Kawa: Regular expressions

Regular expressions

Kawa provides regular expressions, which is a convenient mechanism for matching a string against a pattern and maybe replacing matching parts.

A regexp is a string that describes a pattern. A regexp matcher tries to match this pattern against (a portion of) another string, which we will call the text string. The text string is treated as raw text and not as a pattern.

Most of the characters in a regexp pattern are meant to match occurrences of themselves in the text string. Thus, the pattern “abc” matches a string that contains the characters “a”, “b”, “c” in succession.

In the regexp pattern, some characters act as metacharacters, and some character sequences act as metasequences. That is, they specify something other than their literal selves. For example, in the pattern “a.c”, the characters “a” and “c” do stand for themselves but the metacharacter “.” can match any character (other than newline). Therefore, the pattern “a.c” matches an “a”, followed by any character, followed by a “c”.

If we needed to match the character “.” itself, we escape it, ie, precede it with a backslash “\”. The character sequence “\.” is thus a metasequence, since it doesn’t match itself but rather just “.”. So, to match “a” followed by a literal “.” followed by “c” we use the regexp pattern “a\.c”. To write this as a Scheme string literal, you need to quote the backslash, so you need to write "a\\.c". Kawa also allows the literal syntax #/a\.c/, which avoids the need to double the backslashes.

You can choose between two similar styles of regular expressions. The two differ slightly in terms of which characters act as metacharacters, and what those metacharacters mean:

Functions starting with regex- are implemented using the java.util.regex package. This is likely to be more efficient, has better Unicode support and some other minor extra features, and literal syntax #/a\.c/ mentioned above.

## INFORMATION PROVIDED
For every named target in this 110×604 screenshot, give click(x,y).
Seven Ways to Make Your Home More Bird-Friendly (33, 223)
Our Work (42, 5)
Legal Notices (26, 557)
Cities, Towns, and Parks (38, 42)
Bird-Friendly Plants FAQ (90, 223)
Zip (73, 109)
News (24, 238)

---

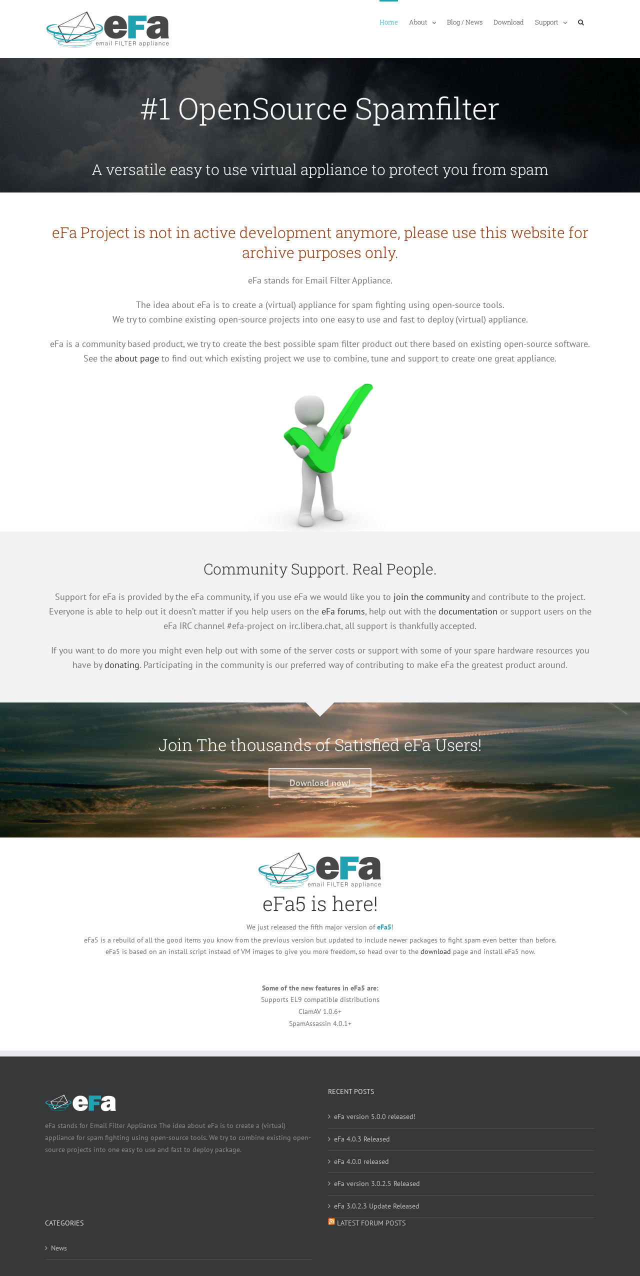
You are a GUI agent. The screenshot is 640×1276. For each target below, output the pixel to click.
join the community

--

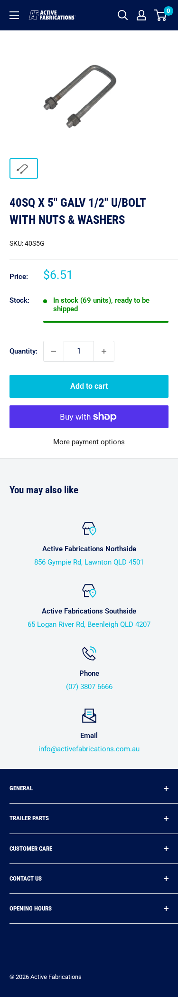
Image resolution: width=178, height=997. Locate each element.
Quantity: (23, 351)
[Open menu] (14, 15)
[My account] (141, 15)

## GIVEN EXERCISE 1
From the Kawa regular expressions page, list every advantage the page attributes to the functions that start with regex-.
## GIVEN EXERCISE 2
Repeat the stretch of the Kawa regular expressions page from "Kawa provides regular" through "as a pattern.".
## GIVEN EXERCISE 3
Answer these questions about the Kawa regular expressions page:
(a) What can the metacharacter "." match?
(b) What name does the page give to the string that a regexp matcher tries to match the pattern against?
(c) Which Java package implements the functions that start with regex-?

## TASK RESPONSE 1
- More efficient (likely)
- Better Unicode support
- Some other minor extra features
- The literal syntax #/a\.c/

## TASK RESPONSE 2
Kawa provides regular expressions, which is a convenient mechanism for matching a string against a pattern and maybe replacing matching parts.

A regexp is a string that describes a pattern. A regexp matcher tries to match this pattern against (a portion of) another string, which we will call the text string. The text string is treated as raw text and not as a pattern.

## TASK RESPONSE 3
(a) Any character other than newline.
(b) The text string.
(c) The java.util.regex package.